CD19(+)CD24(hi)CD38(hi) regulatory B cells are associated with insulin resistance in type I Hashimoto's thyroiditis in Chinese females.

Hashimoto's thyroiditis (HT) is typically associated with insulin resistance. The aim of the present study was to investigate the role of regulatory B cells (Bregs) in insulin resistance in patients with HT. A total of 52 female patients with type I HT and 35 matched healthy volunteers were enrolled. Demographic and laboratorial data were collected. A 75 g oral glucose tolerance test was performed on each subject. Flow cytometry was performed to evaluate the levels of CD19(+)CD24(hi)CD38(hi) Bregs in peripheral blood. Patients with HT exhibited significantly higher postprandial insulin levels (P<0.01), but normal glucose levels. The level of CD19(+)CD24(hi)CD38(hi) Bregs in patients with HT decreased significantly (P=0.0002) compared with the controls. Pearson's linear correlation model revealed a significant, negative association between anti-thyroid peroxidase antibodies (TPOAb) and homeostasis model assessment of β cell (r=-0.313, P=0.014). The same correlation model revealed a significant, negative association between TPOAb and the disposition index (DI; r=-0.305, P=0.017), and between anti-thyroglobulin antibodies and DI (r=-0.321, P=0.013).
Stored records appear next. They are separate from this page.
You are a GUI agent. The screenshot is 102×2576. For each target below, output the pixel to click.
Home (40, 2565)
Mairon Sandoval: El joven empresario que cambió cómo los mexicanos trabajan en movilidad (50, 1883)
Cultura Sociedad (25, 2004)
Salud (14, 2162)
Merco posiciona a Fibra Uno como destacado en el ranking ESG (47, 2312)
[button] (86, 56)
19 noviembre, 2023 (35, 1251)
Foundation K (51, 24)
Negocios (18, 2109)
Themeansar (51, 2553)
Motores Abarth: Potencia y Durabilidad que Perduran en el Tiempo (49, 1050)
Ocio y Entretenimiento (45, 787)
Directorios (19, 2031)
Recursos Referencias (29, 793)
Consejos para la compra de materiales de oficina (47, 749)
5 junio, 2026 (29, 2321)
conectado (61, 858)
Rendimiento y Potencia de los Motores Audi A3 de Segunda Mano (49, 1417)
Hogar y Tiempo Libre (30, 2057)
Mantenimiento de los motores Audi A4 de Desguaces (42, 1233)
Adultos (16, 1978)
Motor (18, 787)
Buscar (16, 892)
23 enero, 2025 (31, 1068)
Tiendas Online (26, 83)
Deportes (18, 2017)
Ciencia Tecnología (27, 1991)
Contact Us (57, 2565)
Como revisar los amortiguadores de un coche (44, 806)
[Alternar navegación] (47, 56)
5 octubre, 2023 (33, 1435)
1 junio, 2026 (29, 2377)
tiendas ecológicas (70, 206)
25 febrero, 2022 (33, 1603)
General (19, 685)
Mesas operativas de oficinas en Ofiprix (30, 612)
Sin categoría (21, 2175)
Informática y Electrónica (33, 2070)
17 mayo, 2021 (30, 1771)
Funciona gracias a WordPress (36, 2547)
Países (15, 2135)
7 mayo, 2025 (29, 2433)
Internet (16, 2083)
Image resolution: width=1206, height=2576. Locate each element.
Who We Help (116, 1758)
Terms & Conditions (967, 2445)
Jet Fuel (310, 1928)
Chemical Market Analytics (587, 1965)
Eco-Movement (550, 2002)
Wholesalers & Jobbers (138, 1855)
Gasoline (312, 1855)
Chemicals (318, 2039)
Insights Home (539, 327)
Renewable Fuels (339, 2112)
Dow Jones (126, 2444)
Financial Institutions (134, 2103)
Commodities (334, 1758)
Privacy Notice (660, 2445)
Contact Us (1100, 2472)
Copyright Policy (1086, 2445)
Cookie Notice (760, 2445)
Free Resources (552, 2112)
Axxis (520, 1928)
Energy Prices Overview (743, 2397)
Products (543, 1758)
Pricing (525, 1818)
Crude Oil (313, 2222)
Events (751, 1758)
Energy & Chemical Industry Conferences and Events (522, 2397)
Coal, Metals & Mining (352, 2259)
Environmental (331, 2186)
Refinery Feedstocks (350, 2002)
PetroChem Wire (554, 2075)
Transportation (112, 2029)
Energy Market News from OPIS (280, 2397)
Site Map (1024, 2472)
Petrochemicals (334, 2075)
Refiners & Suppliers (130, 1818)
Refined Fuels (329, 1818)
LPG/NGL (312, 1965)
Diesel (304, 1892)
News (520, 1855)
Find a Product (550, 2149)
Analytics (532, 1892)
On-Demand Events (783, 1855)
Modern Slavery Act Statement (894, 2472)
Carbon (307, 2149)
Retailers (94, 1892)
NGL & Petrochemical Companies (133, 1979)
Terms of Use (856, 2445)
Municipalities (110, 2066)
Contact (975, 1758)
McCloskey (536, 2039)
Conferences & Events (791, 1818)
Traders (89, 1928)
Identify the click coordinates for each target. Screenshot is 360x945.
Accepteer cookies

Patients with a decreased ratio of CD19(+)CD24(hi)CD38(hi) Bregs to CD19(+) lymphocytes exhibited higher levels of total cholesterol and low-density lipoprotein cholesterol. A decrease in the ratio of CD19(+)CD24(hi)CD38(hi) Bregs to lymphocytes was a significant independent risk factor for hyperinsulinemia (odds ratio=1.372, P=0.035). A decrease in peripheral blood CD19(+)CD24(hi)CD38(hi) Bregs is associated with insulin resistance in HT patients, and was an independent risk factor for postprandial hyperinsulinemia. The present study provided a novel insight into the development of effective therapeutic strategies targeting immune mechanisms associated with HT.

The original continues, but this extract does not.